Purpose: Hyperthermia can induce heat shock protein (HSP) expression in tumours, which will cause enhanced tumour viability and increased resistance to additional thermal, chemotherapy, and radiation treatments. The study objective was to determine the relationship of hyperthermia protocols with HSP expression kinetics and cell death and develop corresponding computational predictive models of normal and cancerous prostate cell response.
Methods: HSP expression kinetics and cell viability were measured in PC3 prostate cancer and RWPE-1 normal prostate cells subjected to hyperthermia protocols of 44° to 60°C for 1 to 30 min. Hsp27, Hsp60, and Hsp70 expression kinetics were determined by western blotting and visualised with immunofluorescence and confocal microscopy. Based on measured HSP expression data, a mathematical model was developed for predicting thermally induced HSP expression. Cell viability was measured with propidium iodide staining and flow cytometry to quantify the injury parameters necessary for predicting cell death following hyperthermia.
Results: Significant Hsp27 and Hsp70 levels were induced in both cell types with maximum HSP expression occurring at 16 h post-heating, and diminishing substantially after 72 h. PC3 cells were slightly more sensitive to thermal stress than RWPE-1 cells.
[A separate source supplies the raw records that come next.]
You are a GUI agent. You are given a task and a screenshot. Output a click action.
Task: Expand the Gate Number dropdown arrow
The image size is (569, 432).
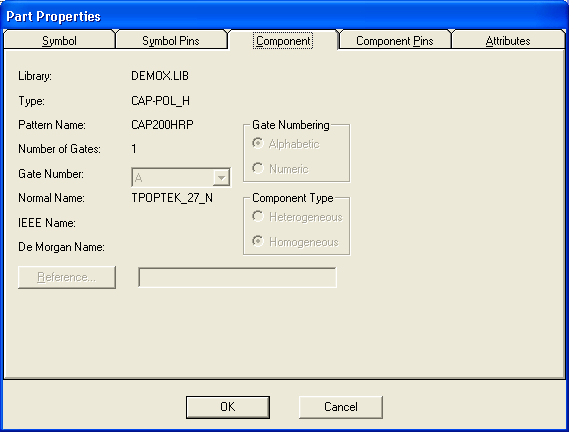coord(221,178)
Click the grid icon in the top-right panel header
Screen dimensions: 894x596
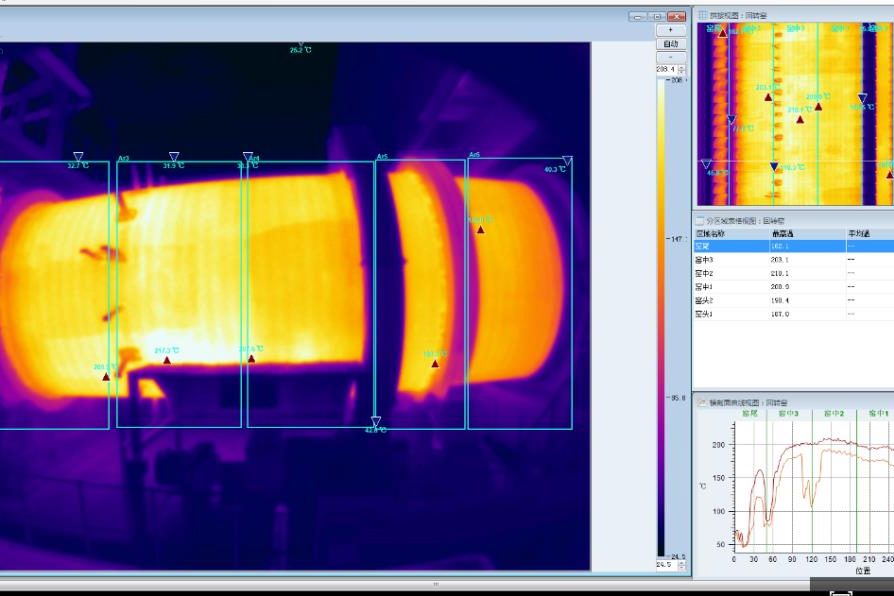(701, 15)
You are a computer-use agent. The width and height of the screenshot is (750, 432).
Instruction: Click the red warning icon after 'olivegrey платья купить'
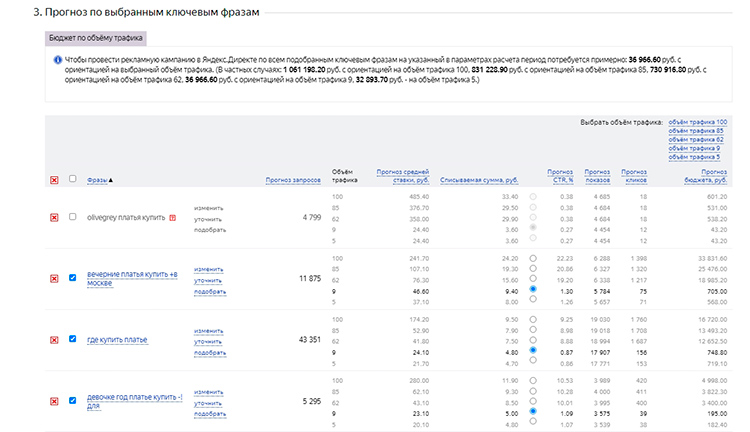coord(172,217)
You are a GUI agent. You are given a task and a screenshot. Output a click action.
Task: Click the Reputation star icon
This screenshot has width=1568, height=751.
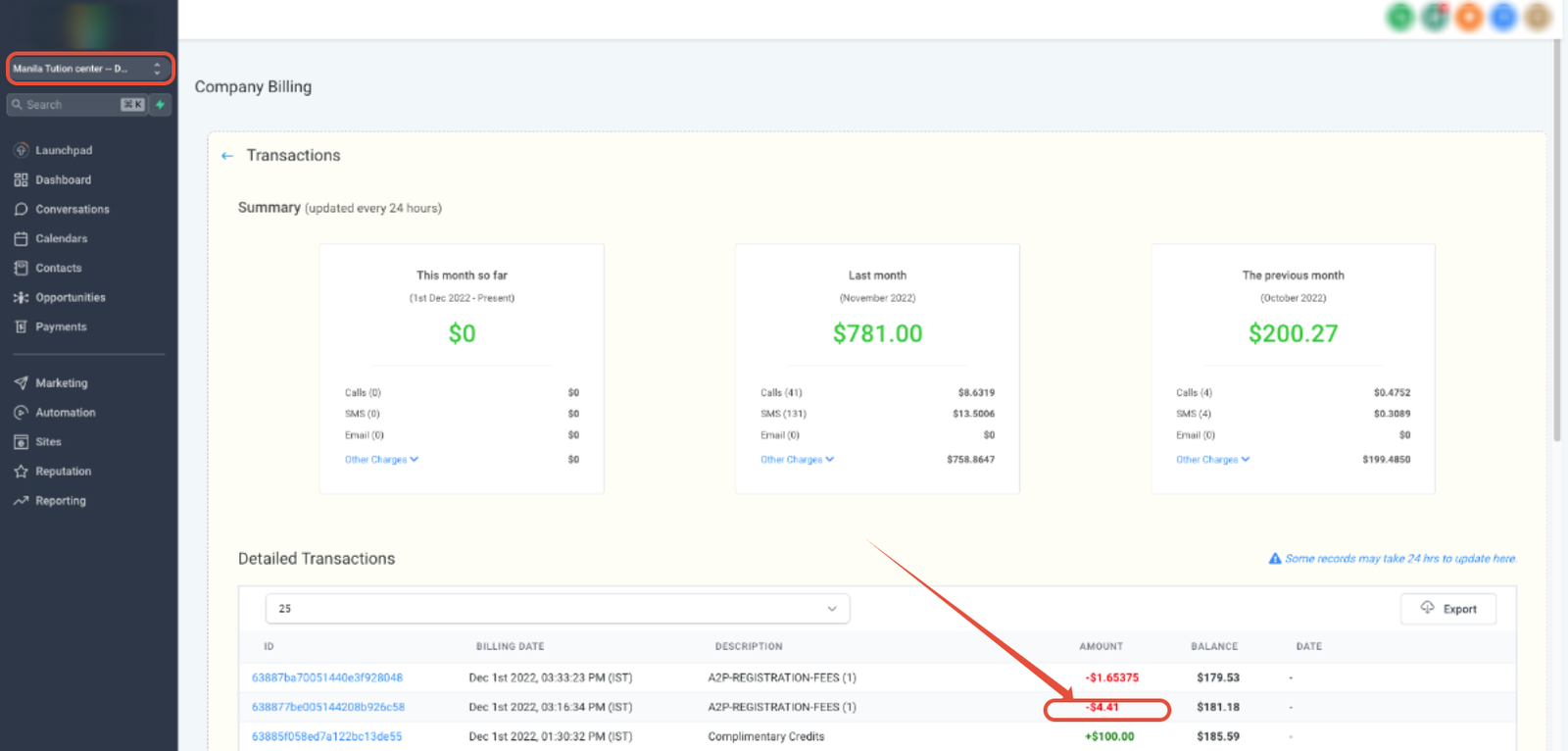[21, 472]
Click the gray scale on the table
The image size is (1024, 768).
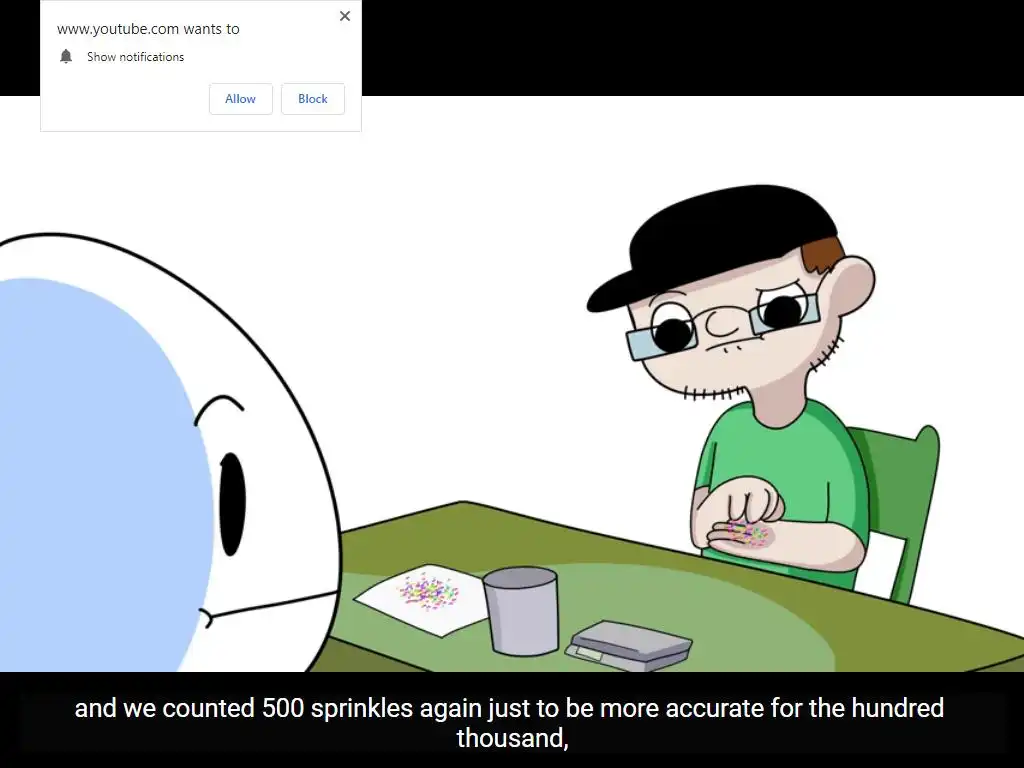tap(629, 645)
Arrhenius analysis of injury data suggested a transition between injury mechanisms at 54°C. HSP expression and injury models were effective at predicting cellular response to hyperthermia.
Conclusion: Measurement of thermally induced HSP expression kinetics and cell viability associated with hyperthermia enabled development of thermal dosimetry guidelines and predictive models for HSP expression and cell injury as a function of thermal stress to investigate and design more effective hyperthermia therapies.